YOUR TASK: So that nothing is lost, transcribe each line of the records exactly.

DATASET CONTENT:
= = = = = = =
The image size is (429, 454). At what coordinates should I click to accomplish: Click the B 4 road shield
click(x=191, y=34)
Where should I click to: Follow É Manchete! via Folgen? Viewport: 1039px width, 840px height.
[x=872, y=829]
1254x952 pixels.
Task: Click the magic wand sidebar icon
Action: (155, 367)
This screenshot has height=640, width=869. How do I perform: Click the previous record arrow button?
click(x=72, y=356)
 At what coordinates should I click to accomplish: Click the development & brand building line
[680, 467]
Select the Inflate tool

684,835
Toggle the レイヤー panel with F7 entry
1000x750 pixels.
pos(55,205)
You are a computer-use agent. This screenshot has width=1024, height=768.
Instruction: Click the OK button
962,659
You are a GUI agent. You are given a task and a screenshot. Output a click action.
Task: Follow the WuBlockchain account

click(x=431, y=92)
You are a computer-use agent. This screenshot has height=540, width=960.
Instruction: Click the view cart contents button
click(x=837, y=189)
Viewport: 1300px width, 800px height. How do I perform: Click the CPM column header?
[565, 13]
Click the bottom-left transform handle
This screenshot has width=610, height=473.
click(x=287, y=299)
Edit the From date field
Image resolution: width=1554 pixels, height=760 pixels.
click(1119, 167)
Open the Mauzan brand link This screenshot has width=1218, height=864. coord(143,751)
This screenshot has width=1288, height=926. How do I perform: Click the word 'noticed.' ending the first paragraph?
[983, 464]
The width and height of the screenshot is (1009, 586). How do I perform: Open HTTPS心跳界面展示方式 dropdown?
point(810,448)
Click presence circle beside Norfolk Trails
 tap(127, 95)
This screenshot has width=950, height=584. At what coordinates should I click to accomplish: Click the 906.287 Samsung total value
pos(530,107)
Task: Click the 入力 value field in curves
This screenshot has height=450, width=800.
= = = = = = =
EXERCISE ANSWER:
The image size is (429, 454). At what coordinates should I click to accomplish: Click the B 4 road shield
click(x=191, y=34)
Where should I click to: Follow É Manchete! via Folgen? Viewport: 1039px width, 840px height.
[x=872, y=829]
1254x952 pixels.
Task: Click the magic wand sidebar icon
Action: (155, 367)
This screenshot has height=640, width=869. How do I perform: Click the previous record arrow button?
click(x=72, y=356)
 At what coordinates should I click to accomplish: Click the development & brand building line
[680, 467]
Select the Inflate tool

684,835
Toggle the レイヤー panel with F7 entry
1000x750 pixels.
pos(55,205)
You are a computer-use agent. This screenshot has width=1024, height=768.
Instruction: Click the OK button
962,659
You are a GUI agent. You are given a task and a screenshot. Output a click action.
Task: Follow the WuBlockchain account

click(x=431, y=92)
You are a computer-use agent. This screenshot has height=540, width=960.
Instruction: Click the view cart contents button
click(x=837, y=189)
Viewport: 1300px width, 800px height. How do I perform: Click the CPM column header?
[565, 13]
Click the bottom-left transform handle
This screenshot has width=610, height=473.
click(x=287, y=299)
Edit the From date field
Image resolution: width=1554 pixels, height=760 pixels.
click(1119, 167)
Open the Mauzan brand link This screenshot has width=1218, height=864. coord(143,751)
This screenshot has width=1288, height=926. How do I perform: Click the word 'noticed.' ending the first paragraph?
[983, 464]
The width and height of the screenshot is (1009, 586). How do I perform: Open HTTPS心跳界面展示方式 dropdown?
point(810,448)
Click presence circle beside Norfolk Trails
 tap(127, 95)
This screenshot has width=950, height=584. At what coordinates should I click to accomplish: Click the 906.287 Samsung total value
pos(530,107)
Task: Click the 入力 value field in curves
This screenshot has height=450, width=800.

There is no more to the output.